Pre-existing conditions are illnesses for which your pet showed symptoms, was diagnosed, or underwent treatment before your pet insurance policy began. This includes any conditions that occurred during your insurance provider’s waiting period (which is the time between purchasing a plan and being able to file a claim for coverage). A pre-existing condition is determined by when symptoms started, not if or when a veterinarian diagnosed the condition.
Unfortunately, no pet insurance provider currently covers pre-existing conditions. Insurance companies consider pets with these medical conditions to be expensive and high-risk investments, especially since they will definitely need veterinary care for the foreseeable future.
However, some companies will distinguish between curable and incurable conditions, choosing to cover curable conditions with specific stipulations.
Curable pre-existing conditions
Curable pre-existing conditions generally include conditions that, once treated, do not recur chronically. Embrace defines a curable pre-existing condition as one that does not show repeated symptoms within one year of treatment. Spot does not consider a pre-existing condition if your pet has been treated for it and no signs have returned within 180 days of the last episode (excluding knee and ligament conditions).
Curable conditions may include the following:
- Bladder infections
- Ear infections
- Gastrointestinal problems
- Respiratory infections
- Urinary tract infections
Incurable pre-existing conditions
Incurable pre-existing conditions are those that are likely to require ongoing treatment, medication or even surgery. Here are some examples of what providers generally consider to be incurable pre-existing conditions:
- heart disease
- Hip dysplasia
- kidney disease
- Orthopedic conditions
- Any chronic condition
Unfortunately, pet insurance providers will not cover these types of pre-existing conditions.
What are bilateral terms?
A bilateral condition refers to an injury or disease that affects both sides of the body, such as a torn cruciate ligament, cataract, or hip dysplasia.
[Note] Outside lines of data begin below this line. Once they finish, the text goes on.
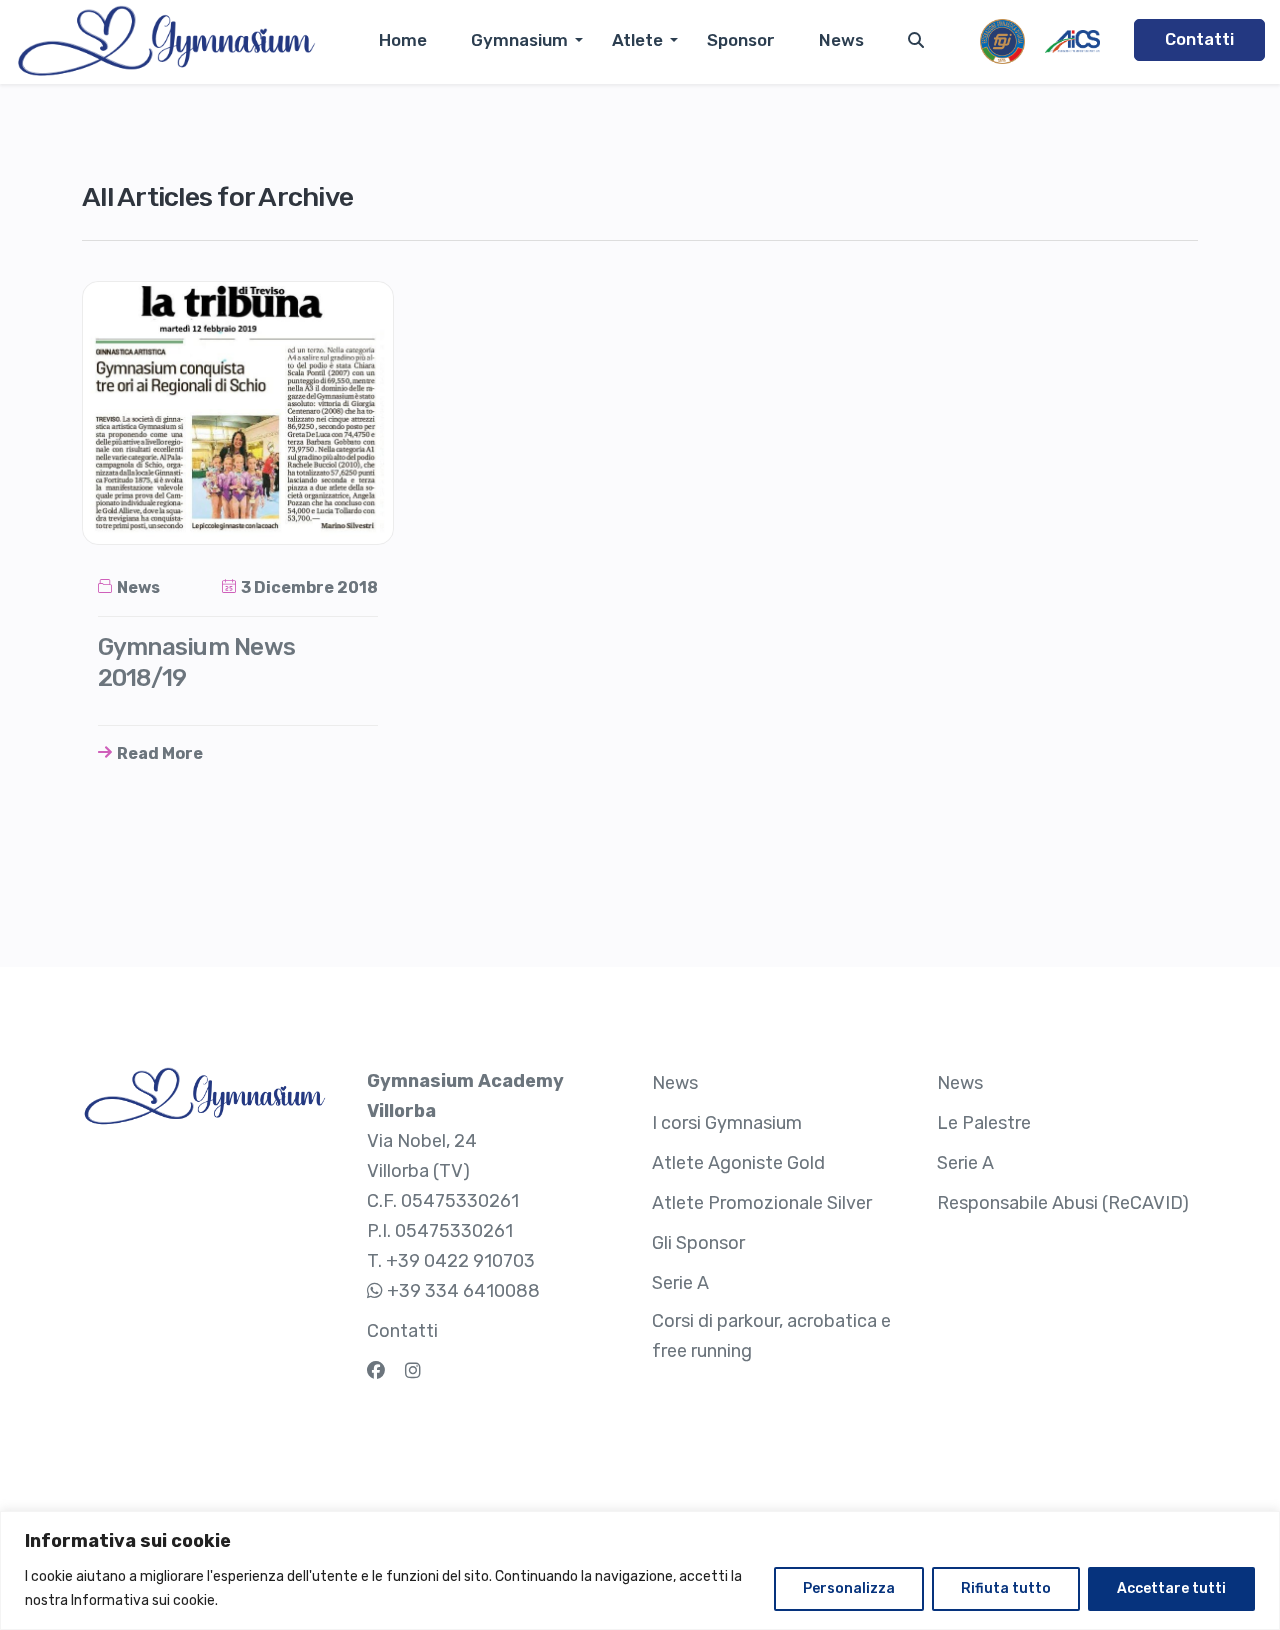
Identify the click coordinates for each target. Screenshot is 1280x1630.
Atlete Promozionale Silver (762, 1203)
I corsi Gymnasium (727, 1123)
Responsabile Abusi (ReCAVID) (1063, 1203)
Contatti (1199, 39)
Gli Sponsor (698, 1243)
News (841, 40)
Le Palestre (984, 1123)
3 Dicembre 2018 (309, 587)
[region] (640, 1570)
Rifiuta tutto (1006, 1588)
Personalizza (849, 1588)
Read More (160, 753)
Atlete (637, 40)
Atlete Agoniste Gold (738, 1163)
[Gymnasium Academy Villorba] (165, 42)
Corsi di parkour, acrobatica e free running (771, 1336)
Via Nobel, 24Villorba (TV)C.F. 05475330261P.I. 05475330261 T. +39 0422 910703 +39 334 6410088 (465, 1186)
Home (403, 40)
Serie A (680, 1283)
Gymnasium (519, 40)
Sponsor (741, 40)
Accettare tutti (1171, 1588)
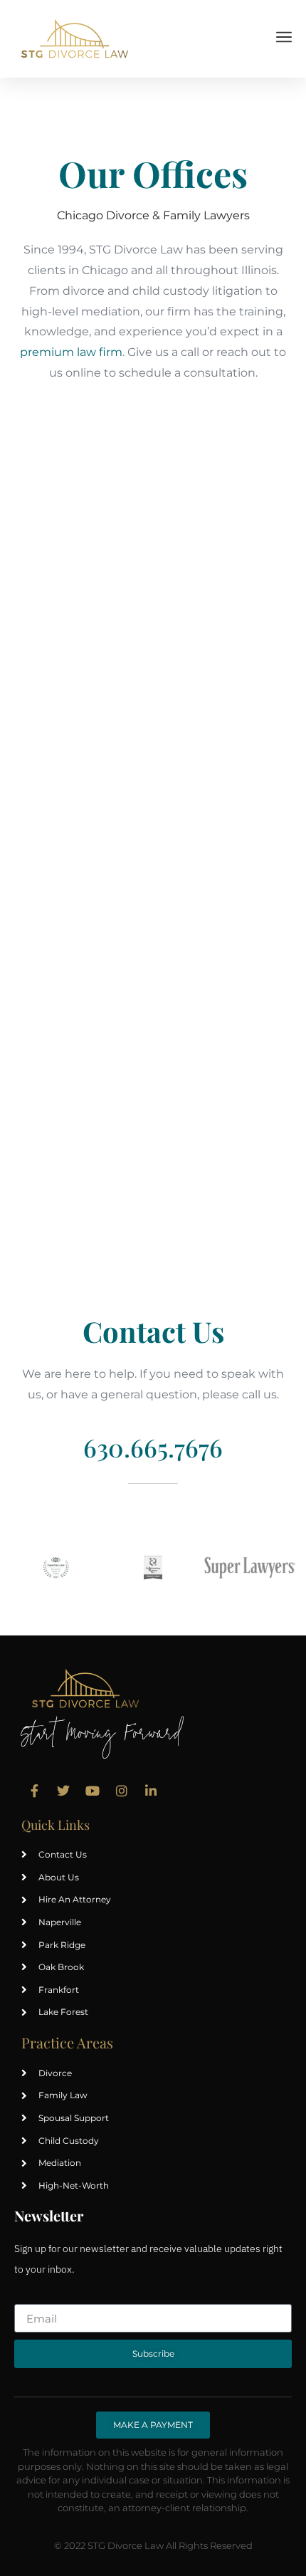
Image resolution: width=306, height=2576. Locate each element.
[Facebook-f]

Because there is an increased risk of a pet developing the same condition on one side of their body after experiencing it on the other, many pet insurers exclude bilateral conditions from their coverage.
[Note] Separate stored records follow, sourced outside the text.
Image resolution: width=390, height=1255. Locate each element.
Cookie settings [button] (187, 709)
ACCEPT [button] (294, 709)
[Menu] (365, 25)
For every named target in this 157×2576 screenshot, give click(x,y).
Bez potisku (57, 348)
What is the link with pre-existing conditions? For example, if your German Shepherd was treated for hip dysplasia on the left side of his body before you purchased pet insurance, the hip dysplasia on his right side would no longer be covered under the insurance. ‘coming.
Are hereditary conditions considered pre-existing?
Hereditary or genetic conditions are considered pre-existing if symptoms or diagnosis appeared before enrollment or occurred during the waiting period. As with any other condition that may affect your pet, as long as symptoms, treatment or diagnosis occur after your policy takes effect, an inherited condition will most likely be covered.